The root cause analysis is expected to be done in 2 week after the incident has been resolved. This should provide a bit more detail into the issue and a deeper understanding of the issue as a whole.

For more information, see Banno’s incident response process for details.

See our runbook for creating a hotfix for a service.

Alerts

Alerts configured in alertmanager (sourced from Prometheus metrics), Datadog, Honeycomb, or other sources must also be configured to send incident.io alerts, if appropriate. This usually requires:

  • Adding an incident.io hook to the alert
  • Tagging the alert with our team name (jha-psa-backstage-digital-prism)

Prometheus Alertmanager

The Prometheus alertmanager can be found in the #auto-prism slack channel. The webhook posts inside of the channel when specific conditions are met (for more details, see this file). The different messages will be based on the rules and conditions. As of now, prometheus will post a message in the slack channel if there are more than 5% of requests failing.

Posts from Prometheous will look similar to this:

Prometheus alertmanager example

Prometheus gives both the application/service that is making the rule fire off as well as the specific rule that is firing. In the example, NodeApiGatewayHighAuthRate can be searched in Honeycomb as body = GatewayAuthError. Therefore, it allows us to skip a few steps when determining the cause of failure.

Aside from telling us the error information, the name of the Prometheus webhook when posting is also which environment the error is occurring in: Staging, User Acceptance Testing (UAT), or Production.

Knowing this ensures that we are looking at the correct grafana graphs and logs when determining the error’s request ID.
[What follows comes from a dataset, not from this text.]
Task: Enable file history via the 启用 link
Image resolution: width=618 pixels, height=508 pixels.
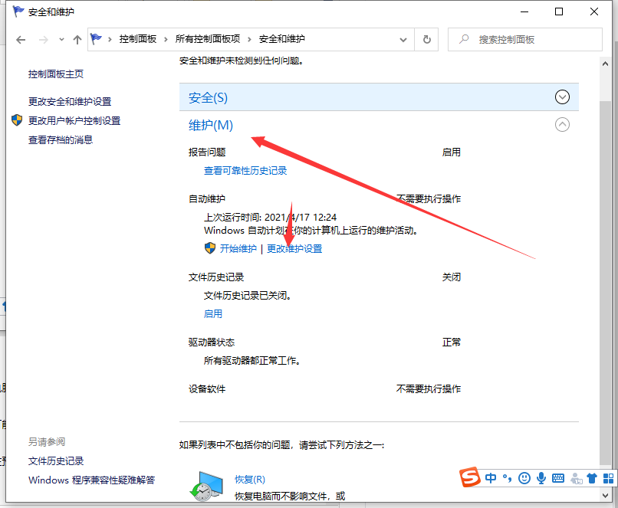Action: pyautogui.click(x=213, y=313)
As a disclaimer, even though Prometheus has its uses for failing services, there will be times that it won’t be useful for every incident, so don’t rely on Prometheus to provide information or even be firing off if specific services aren’t working properly.

Other runbooks

Other incident/firefighting runbooks that have been created:

Rotation

Firefighter rotation is almost automatic:

  • The schedules automatically rotate the firefighter every Monday.
  • The /oncall Slack list is automatically updated.
  • Team members must update the #org-prism and #team-prism-private channel descriptions to display the current firefighters.
  • Team members must manually add or remove themselves from the Jira FF team at the start of each rotation.
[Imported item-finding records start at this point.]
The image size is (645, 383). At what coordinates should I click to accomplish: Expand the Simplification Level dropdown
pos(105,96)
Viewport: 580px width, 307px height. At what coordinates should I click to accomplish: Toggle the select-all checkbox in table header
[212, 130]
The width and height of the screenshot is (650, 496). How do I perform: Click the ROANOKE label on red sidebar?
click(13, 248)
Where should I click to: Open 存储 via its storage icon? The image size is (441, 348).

If you take PTO during your rotation, find another person to cover for you and add an override to incident.io. The incident.io portal has an easy method to request coverage from your fellow firefighters.

Help

Your teammates are available if you need help. However, there are a lot of services that this team is responsible for so it’s easy to forget where to start sometimes. The Prism firefighting runbook is a great resource to help in troubleshooting an issue.